=== Extrait du texte ===
:::::
M. le président.  - Je suspends la séance pour que la commission des lois examine les amendements.

La séance, suspendue à 21 h 55, reprend à 22 h 10.

Discussion des articles

L'article premier bis est adopté.

L'article 2 est adopté.

ARTICLE 3

M. le président.  - Amendement n°15, présenté par Mme Assassi et les membres du groupe communiste républicain citoyen et écologiste.

Supprimer cet article.

Mme Éliane Assassi.  - Le régime des Micas, particulièrement attentatoires aux libertés publiques, avait été mis en place à titre expérimental étant donné leur caractère exorbitant du droit commun.

Une personne faisant l'objet d'une Micas peut se voir obligée de pointer, être assignée à résidence et être interdite de paraître dans certains lieux. Jusque-là, la durée des Micas était limitée à douze mois.

Le Gouvernement a souhaité rétablir la rédaction de l'Assemblée nationale qui les prolonge jusqu'à vingt-quatre mois. Il ne fait pas de différence entre suspect et condamné. Le Conseil constitutionnel estime pourtant que quelle que soit la gravité de la menace qui la justifie, une telle mesure de police administrative ne peut se prolonger aussi longtemps que dure cette menace.
:::::
=== Entrées ===

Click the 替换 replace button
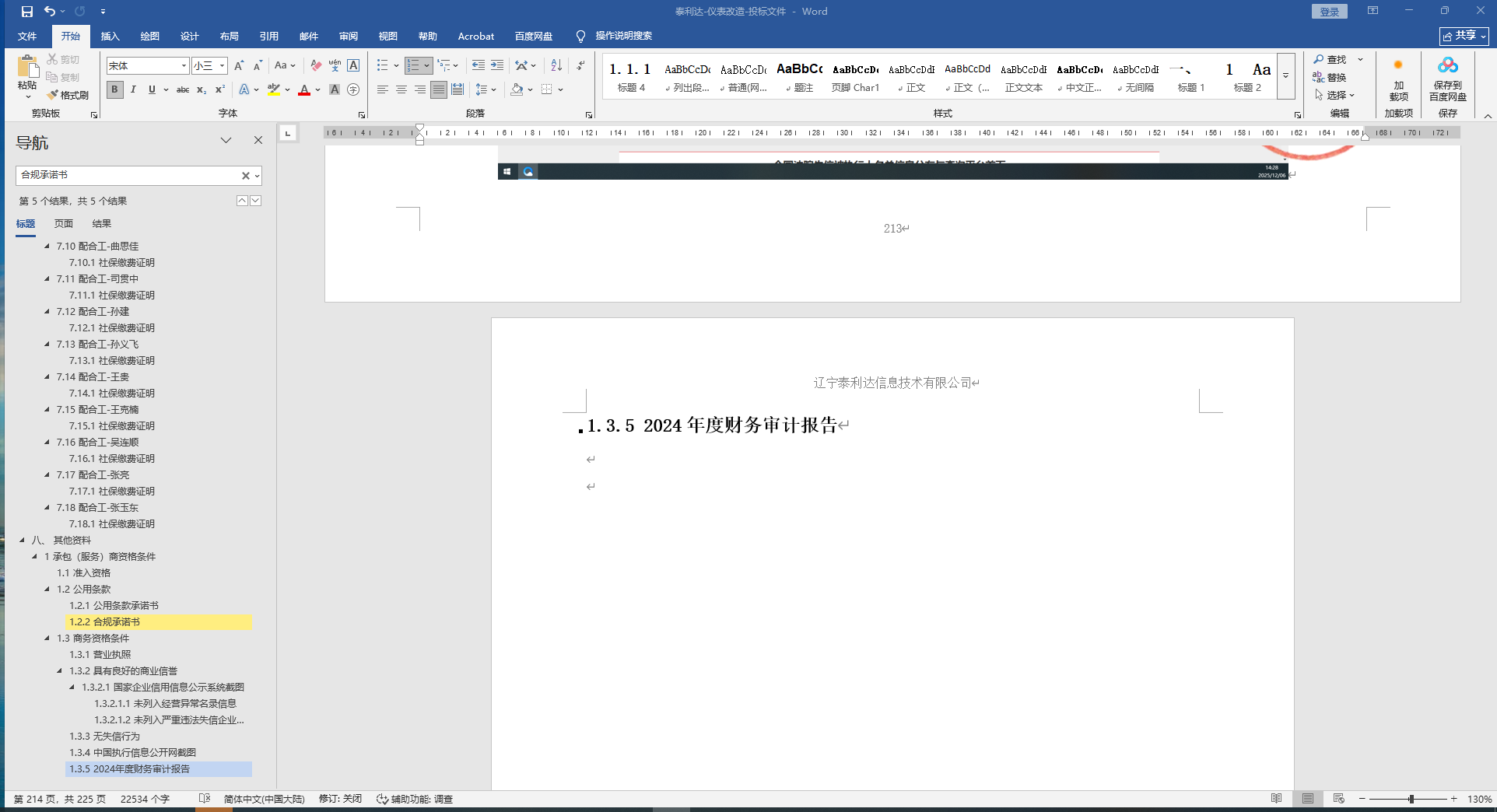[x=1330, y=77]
:::::
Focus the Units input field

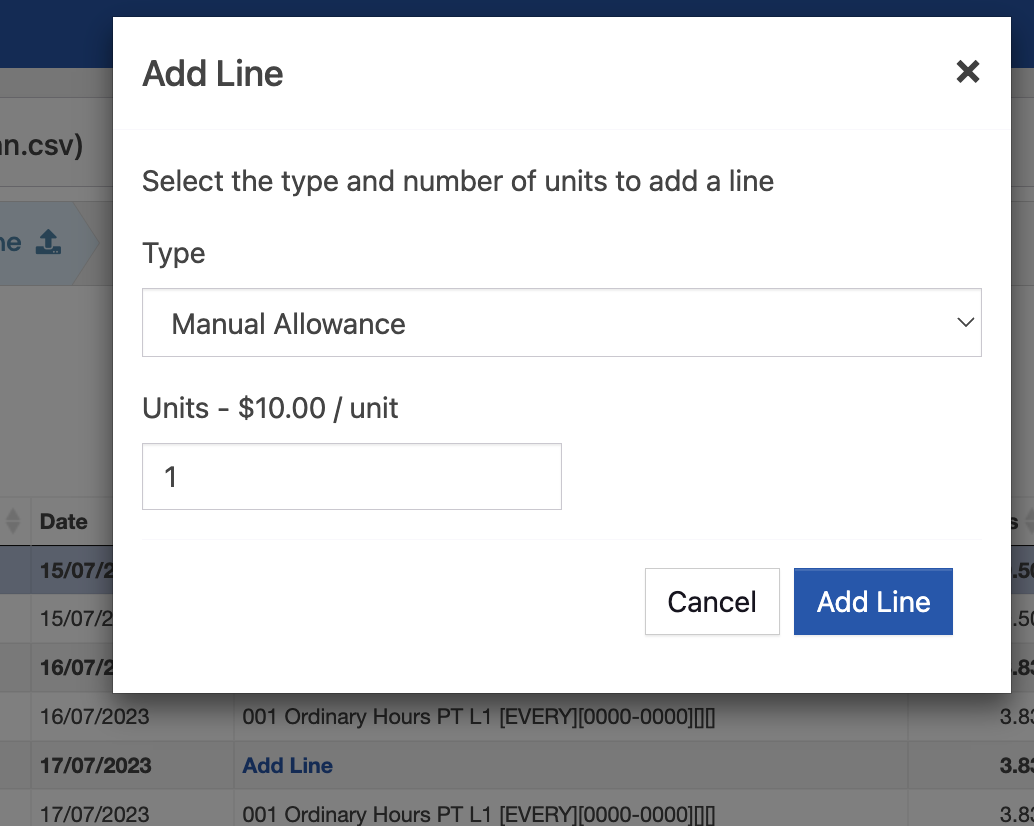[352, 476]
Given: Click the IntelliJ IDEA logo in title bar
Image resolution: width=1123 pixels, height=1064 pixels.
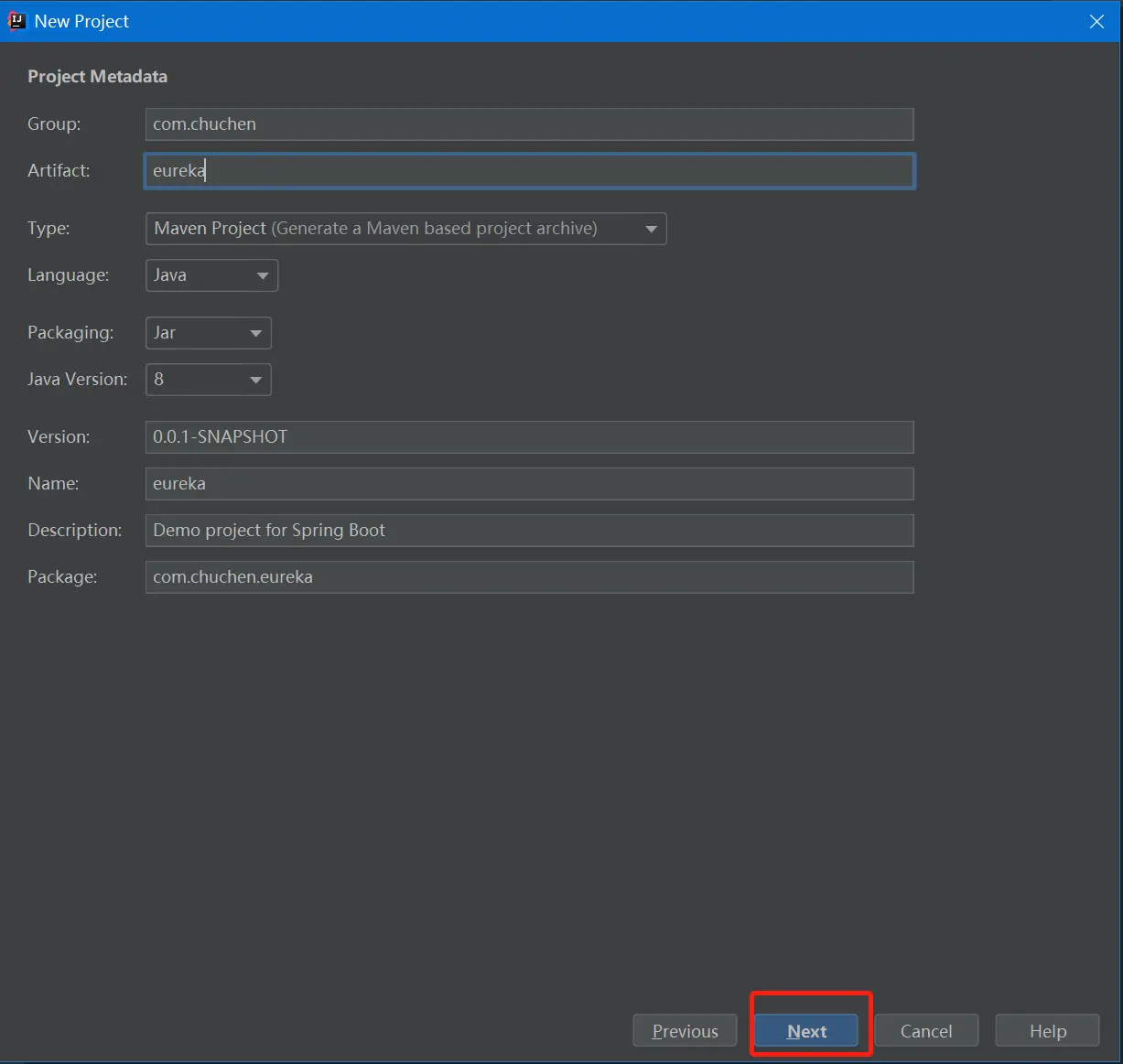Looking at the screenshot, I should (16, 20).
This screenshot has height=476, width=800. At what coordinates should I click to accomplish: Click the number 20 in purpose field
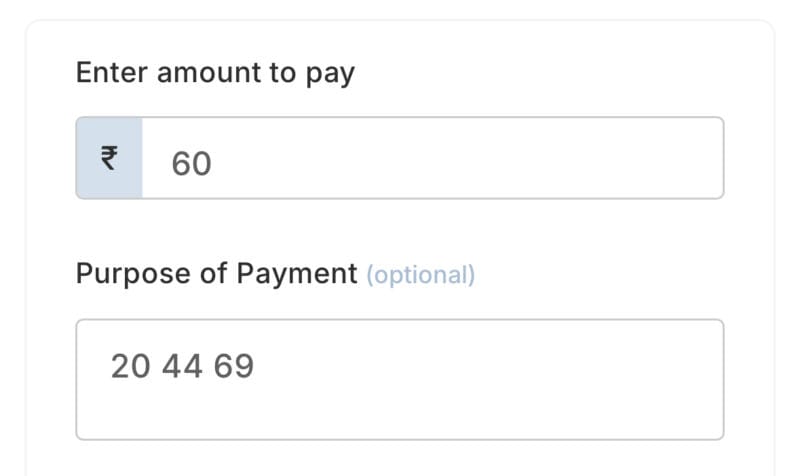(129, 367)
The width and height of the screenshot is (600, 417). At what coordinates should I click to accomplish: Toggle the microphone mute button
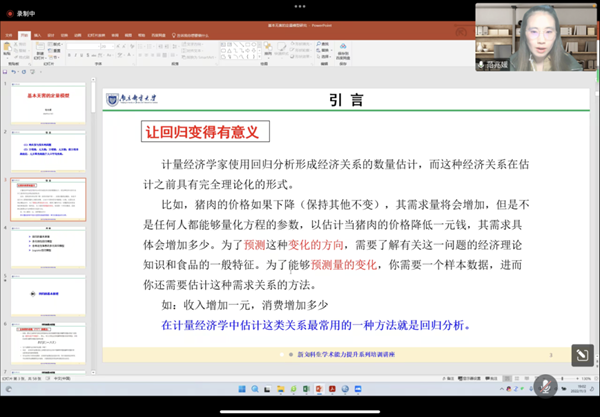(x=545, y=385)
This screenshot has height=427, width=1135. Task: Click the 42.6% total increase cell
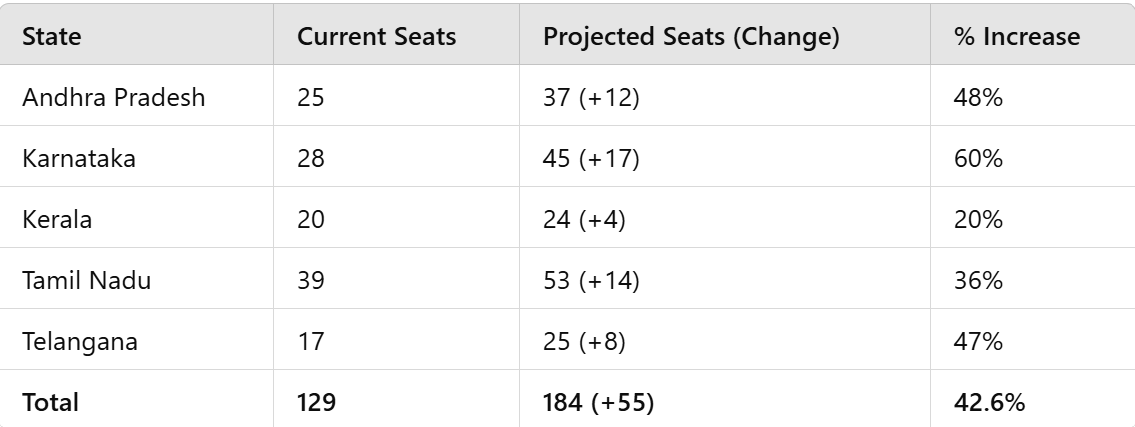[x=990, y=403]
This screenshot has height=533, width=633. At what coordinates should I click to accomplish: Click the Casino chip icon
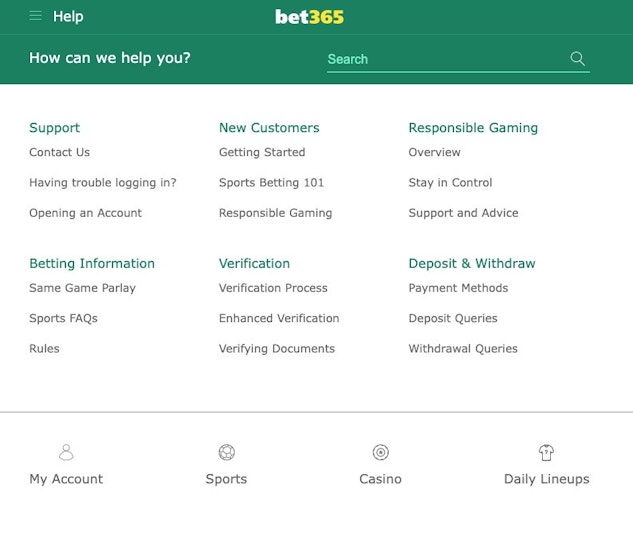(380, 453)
:::::
=== Problèmes à résoudre ===
1. Résumez l'extrait en deux phrases.
2. Recopiez mot pour mot la partie de l'extrait qui s'ouvre sur les mots contenant « L'article 2 est » et se clôt sur « citoyen et écologiste. ».

=== Réponses ===
1. Après une suspension de séance destinée à l'examen des amendements par la commission des lois, les articles premier bis et 2 sont adoptés, puis Mme Assassi et les membres de son groupe présentent l'amendement n°15 tendant à supprimer l'article 3. Mme Assassi rappelle que le régime des Micas, particulièrement attentatoire aux libertés publiques, avait été instauré à titre expérimental avec une durée limitée à douze mois, et elle reproche au Gouvernement de vouloir rétablir une prolongation jusqu'à vingt-quatre mois sans distinguer suspect et condamné.

2.
L'article 2 est adopté.

ARTICLE 3

M. le président.  - Amendement n°15, présenté par Mme Assassi et les membres du groupe communiste républicain citoyen et écologiste.